3) Daha önce web sitesinden bile çıkardığı, ancak ben yazımda belirtince yeniden siteye koyduğu Ege Madencilik, iflas erteleme kararı almıştır. Şirket kayyum yönetimindedir. Diğer şirketler kağıt üstündedir. Borçlarının %10’unu bile karşılayamaz. Geçenlerde tekne ile Haliç’e gittiğimde altı adet Deniz Taxi’yi orada bağlı gördüm. Birlikte olduğumuz dönemde bizde çalışan Kerem adlı bir arkadaşımızın projesini hayata geçirmiş, Deniz Taxi projesini ortaya çıkarmıştık. Ayrılıkta bu şirket onda kaldı. Bir iş, bu kadar kötü yönetilebilir. İstanbul’da yazın karşıdan karşıya geçmek için millet can atıyor ve Deniz Taxi’ler orada yatıyor. İş bilmezliğin dik alası. Yazık…

Alphan Manas İflas Erteletti
Borsa Gündem

(T.H.Ç. notu; 20 Aralık 2013)

4) Yeniköy’deki yol yalısı, gelen hacizler nedeniyle; eşinin, Alphan hastanede yatarken apar topar İzmir’e taşınması ile boşaltılmıştır. Bu evin kapısında şu anda “Kiralık” tabelası bulunmaktadır.
5) Maslak’taki ofisi, gelen hacizler nedeni ile kapatılmıştır. Şu anda Brightwell Holding’in bir ofisi bulunmamakta, ayrıca Kamboçya Fahri Konsolosluğu olarak gösterdiği evi de boşaltıldığından Kamboçya’nın da Fahri Konsolosluğu, Brightwell gibi kağıt üstünde bulunmaktadır. Kendisi, alacaklıların baskısı nedeniyle bildiğim kadarıyla İstanbul’da otel odasından işlerini idare etmeye çalışmaktadır.
6) Alphan Manas’a ait arabalar kendisinin yazdığı gibi devredilmemiştir. Aslında devredilememiştir. Çünkü arabalarının üzerinde arabaların değerinden fazla Vergi Dairelerinin ve SGK’nın hacizleri bulunmaktadır. Ayrıca “CC” plakalı arabalar haczedilemez diye bir şey de yoktur. Şu anda arabalar hacizlidir ve bu kurumlar istediği anda satış yapılır. Fahri Konsolosluk imkanları, şahsi çıkarlar için kullanıldığında ve bir şikayet geldiğinde Dışişleri Bakanlığı Fahri Konsolosluğu o kişi için lağvedebilir. Bu durumda o ülke, başka birisini Fahri Konsolos olarak atar. Arabalar ile ilgili ilginç bir başka konu da Alphan Manas’ın 34 HED 35 plakalı 2006 model Mercedes’ine ilk hacizin geldiği 2009 yılında hakkımda yazılar yazmaya başlamasıdır. Batışının başlangıcı, hakkımda yazılar yazmasının da başlangıcıdır.

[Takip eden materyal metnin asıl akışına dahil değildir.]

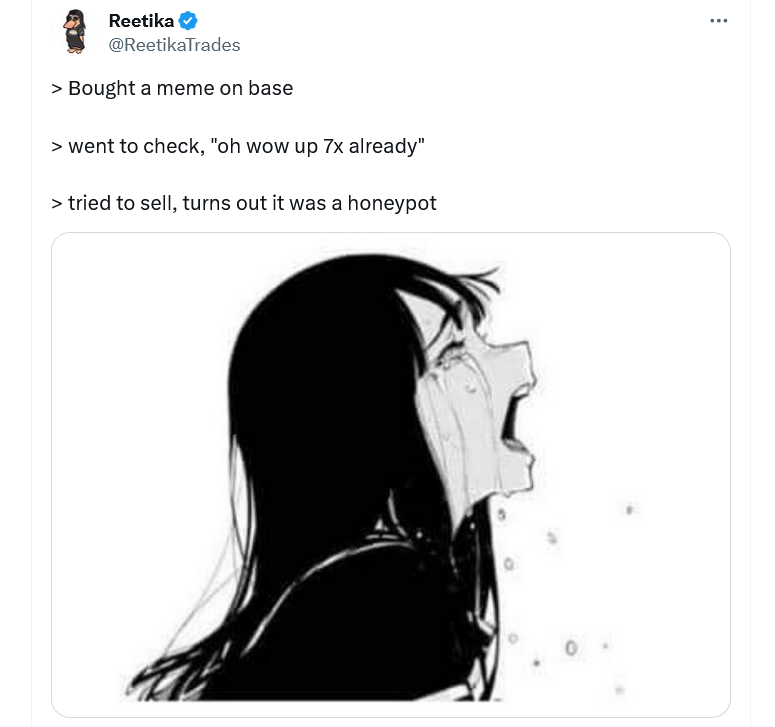Click the blue verified checkmark badge
Viewport: 775px width, 727px height.
[188, 21]
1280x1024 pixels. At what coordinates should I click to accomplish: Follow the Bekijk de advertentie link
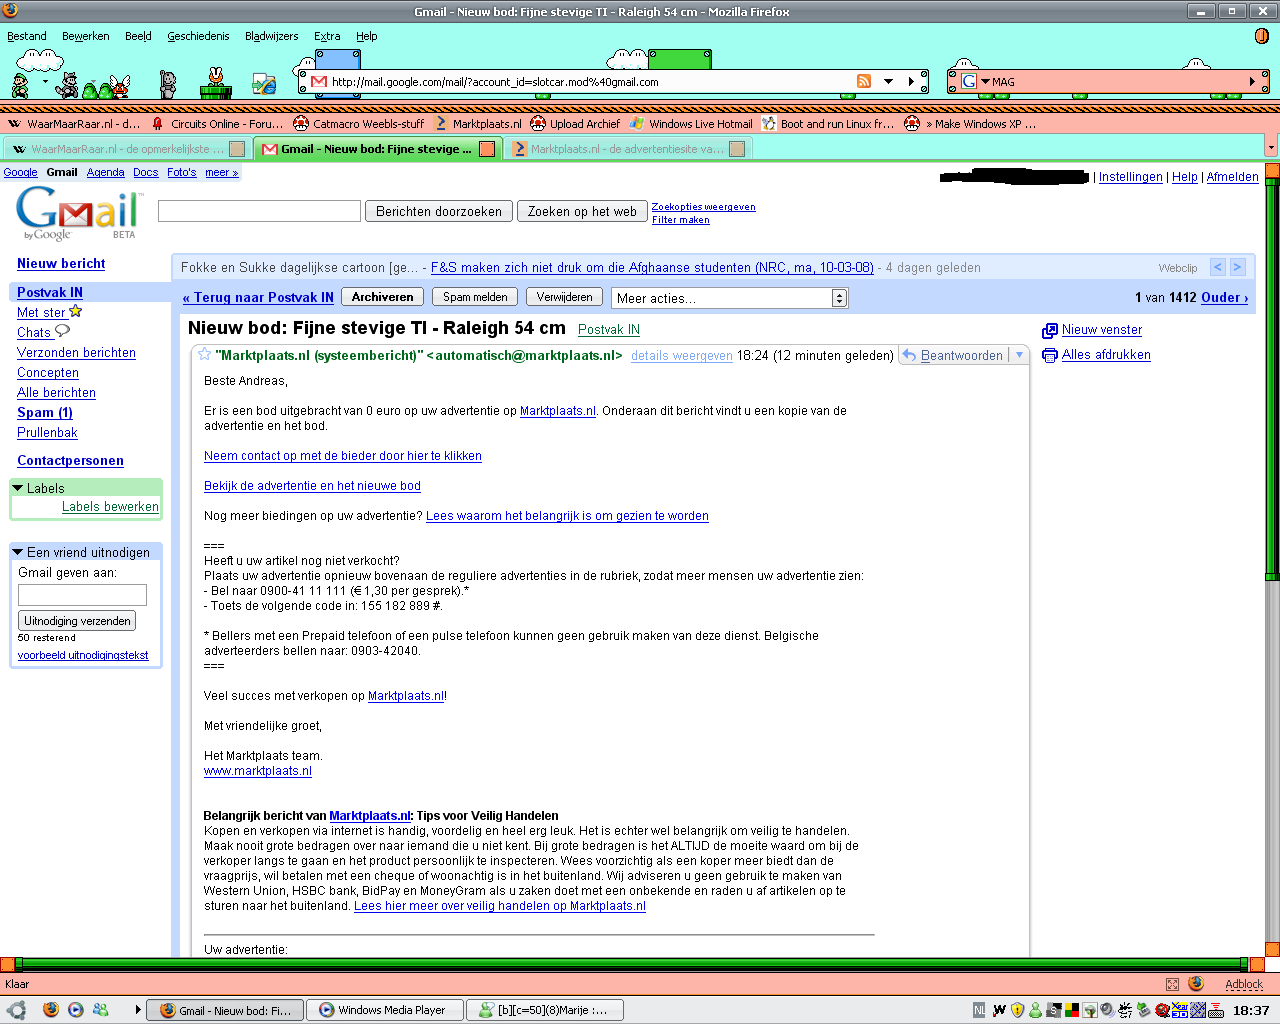[312, 486]
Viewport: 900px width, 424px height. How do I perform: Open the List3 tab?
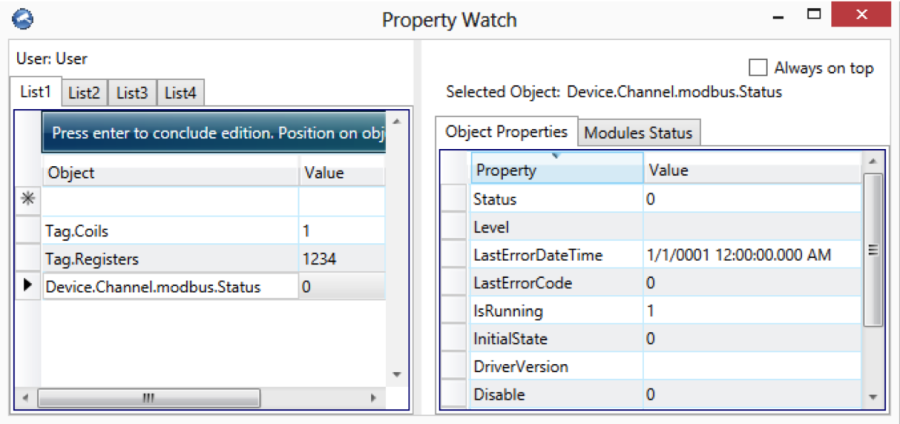pyautogui.click(x=132, y=93)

(Alphan Manas'ın Akbank, Bankasya gibi banklara borcu halen durmaktadır. Hileli boşanma nedeni ile alınabilecek bir mal varlığı bulunmadığından, bankalar alacaklarından ümidi kesmiştir. Finans kurumları alacaklarını yüzde 10 - 15 gibi oranlarla "Varlık Yönetimi" şirketlerine devretmeye başlamışlardır. T.H.Ç. notu, 20 Aralık 2013)
7) Kendisi 145-150 IQ aralığında olduğunu, Türkiye’deki tespit edilmiş 11 üstün zekalıdan biri olduğunu ve toplumun en üst %2’lik üstün zekalı kişilerinden biri olduğunu defalarca kendi yazıları ve röportajlarında beyan etmiştir. Benim 18 yıldan beri çok iyi tanıdığım Alphan Manas eğer böyleyse Türkiye’deki insanlar, bu yazılara bakıldığında toptan geri zekalıdır. Ben kendisine 145 ve üstü IQ’ya sahip olduğunu bağımsız bir kuruluş nezdinde ispat etmesi durumunda tüm varlığımı vereceğimi belirtmiştim. Kendisi somut hiçbir cevap vermemiştir. Çağrımı yineliyorum ve somut cevap bekliyorum. 145 ve üstü IQ olduğunu belgelemedikçe, bu işin peşini bırakmayacağım. Yalnızca, Mensa üyelik kartının beyanı veya “zaten oraya üye olmak bunun kanıtıdır” gibi beyanlar ile ABD’de yapılan Binet sonuçları yeterli değildir. Gerçek anlamda bağımsız bir kuruluştan rapor bekliyorum. Ayrıca kendisinin bana ispat için gönderdiği Mensa üyelik kartının kullanım süresinin dolduğunu kendisine hatırlatırım. İnsanın aklına, Mensa’dan, daha önce avans olarak aldığı IQ’lar geri mi alındı diye de gelmiyor değil. Bakın göreceksiniz bu konuda kendisi yazı yazarsa nasıl kıvıracak, konuyu başka yönlere çekmek için ne alakasız yazılar yazacaktır. Ben tek bir belge istiyorum. Laf salatası değil. İspat et, al tüm servetimi. Sözüm söz. Ben kendisi gibi kıvırmam. Değil yazdığım, ağzımdan çıkan söz senettir. Beni bilen bilir. Ayrıca bundan daha iyi ne olabilir kendisi için. Bütün borçları kapanır, batırdığı parasının birkaç misli de cebinde parası olur.
8) Kendisi Levent’te Kamboçya Fahri Konsolosluğu yapıyorum diyerek aldığı villanın kaçak yapılaşması nedeniyle yargılanmıştır ve bunu da itiraf etmektedir. Ancak 2.5 Milyon Dolara sattığı villanın resmi olarak ne kadar gösterildiğini, dolayısıyla ne kadar vergi kaçırdığını açıklamamaktadır. Buradan yetkililere suç duyurusunda bulunuyorum.
Peki neden bu yazıyı yazdım? Başlıktaki nedenden… Alphan Manas gerçekten adam olmaz. Adam huzursuz… Sataşmadan duramıyor… Halbuki karşılıklı davalaştık.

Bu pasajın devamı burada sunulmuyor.